Israel on Monday reversed a short-lived ban on French ambulatory Caesarean section (FAUCS) following scrutiny from lawmakers.
The Knesset's Committee on the Status of Women and Gender Equality Monday morning discussed the Health Ministry's recent decision to prohibit the procedure for women experiencing labor complications following two instances where newborns were believed to have been harmed by the procedure.
Committee chair MK Pnina Tamano-Shata said at the opening of the meeting that many women have been feeling anxious since the ban was imposed.
"As a woman and the chairman of this committee, I believe this presents a major inconvenience for women," she said.
The technique, introduced to Israeli hospitals in recent years, is carried out differently from traditional Caesarean delivery methods and provides doctors lateral, non-central access to the uterus. It can therefore reduce postoperative pain and accelerate recovery, according to some doctors. There is no research so far to support this claim.
However, some studies showed the procedure has a higher likelihood of harming newborns since they are extracted from the uterus using clamps in some instances due to smaller incision size.
Prof. Eliezer Shalev, chairman of the National Gynecology Association, said: "This procedure has been around for 15 years and no one said anything. There was a two-day pause due to reported complications. No one disputes that the mother can choose the form of delivery. This isn't about punishing women but allowing them to view information pertaining to certain risks."
MK Eliyahu Revivo from Likud said: "It's unacceptable that we're defining a woman's status and freedom of choice on the one hand while medical teams take over her thoughts. We're here to make women's voices heard."
Revivo then lambasted Dr. Hagar Mizrahi, head of the General Medicine Division at the Health Ministry, for what he deemed an impetuous prohibition.
"She unilaterally and without prior warning passes a directive to prohibit Caesarean section in the French approach, knowing full well there are women who agreed to get pregnant mainly due to knowing this method exists, and then she's not there to handle these women's heartache," he said.
"The same doctor puts out a statement clarifying she did not prohibit this form of labor. I want to understand how she issues two documents that one completely contradicts the other."
Dr. Mizrahi responded: "As a woman, I have personally had two C-sections and recovered well. It pains me to hear that mothers suffer and I understand the need to have a positive delivery experience... The Health Ministry has received two serious reports in which children were harmed. The rate of complications in this surgery is high."
She added, "there are reports of facial injuries, and some doctors argue this could lead to long-lasting nerve damage. In women, there is a risk of injury to the bladder and there is fear of injury and a wider scar of the uterine wall, and this may cause lasting damage years to come."
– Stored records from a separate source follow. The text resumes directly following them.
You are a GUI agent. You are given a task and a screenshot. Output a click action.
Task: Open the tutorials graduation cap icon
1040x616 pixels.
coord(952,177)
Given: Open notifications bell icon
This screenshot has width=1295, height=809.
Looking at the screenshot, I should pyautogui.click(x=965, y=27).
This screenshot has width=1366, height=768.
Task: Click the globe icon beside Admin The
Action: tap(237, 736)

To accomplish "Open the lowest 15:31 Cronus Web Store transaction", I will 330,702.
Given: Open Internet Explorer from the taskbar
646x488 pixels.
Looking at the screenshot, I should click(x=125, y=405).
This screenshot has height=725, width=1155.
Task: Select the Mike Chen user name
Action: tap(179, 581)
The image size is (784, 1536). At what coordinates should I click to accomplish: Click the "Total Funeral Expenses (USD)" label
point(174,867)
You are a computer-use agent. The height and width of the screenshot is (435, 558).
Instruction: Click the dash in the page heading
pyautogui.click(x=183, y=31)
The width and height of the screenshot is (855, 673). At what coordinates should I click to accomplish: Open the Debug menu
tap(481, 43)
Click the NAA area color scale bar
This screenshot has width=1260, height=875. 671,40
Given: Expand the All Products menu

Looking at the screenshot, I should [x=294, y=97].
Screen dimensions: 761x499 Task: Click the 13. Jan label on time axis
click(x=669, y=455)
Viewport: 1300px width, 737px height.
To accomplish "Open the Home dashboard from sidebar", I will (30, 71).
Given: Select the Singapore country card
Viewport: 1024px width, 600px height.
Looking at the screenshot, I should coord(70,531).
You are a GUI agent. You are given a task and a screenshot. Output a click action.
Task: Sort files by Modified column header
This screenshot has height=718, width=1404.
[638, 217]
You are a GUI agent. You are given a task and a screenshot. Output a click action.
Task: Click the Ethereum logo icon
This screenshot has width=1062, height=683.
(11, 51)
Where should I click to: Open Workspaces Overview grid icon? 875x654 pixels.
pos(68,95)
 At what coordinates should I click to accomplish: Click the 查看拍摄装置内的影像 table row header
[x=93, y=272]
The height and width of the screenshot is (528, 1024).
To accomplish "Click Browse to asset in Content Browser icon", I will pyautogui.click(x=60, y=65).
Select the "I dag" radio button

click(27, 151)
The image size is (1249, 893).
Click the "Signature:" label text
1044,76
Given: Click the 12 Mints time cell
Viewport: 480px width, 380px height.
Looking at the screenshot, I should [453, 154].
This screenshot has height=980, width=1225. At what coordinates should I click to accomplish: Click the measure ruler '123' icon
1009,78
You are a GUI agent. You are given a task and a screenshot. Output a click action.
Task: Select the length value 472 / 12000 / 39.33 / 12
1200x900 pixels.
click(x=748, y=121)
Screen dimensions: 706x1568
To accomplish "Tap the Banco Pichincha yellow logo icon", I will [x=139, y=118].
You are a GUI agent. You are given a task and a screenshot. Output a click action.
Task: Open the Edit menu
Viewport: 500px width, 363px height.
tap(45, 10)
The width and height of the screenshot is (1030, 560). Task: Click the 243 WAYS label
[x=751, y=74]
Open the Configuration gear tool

Einav Booblil, a media personality and mother of five, testified before the committee in support of the procedure.
"I've had this procedure. In three previous births, they just open your belly and yank the baby out. You feel crushed. I've had FAUCS a month ago and all I needed was a few painkillers and I was fine.
"Ever since it was banned, women wrote me about their ordeal, and how their choice over their bodies was taken away from them."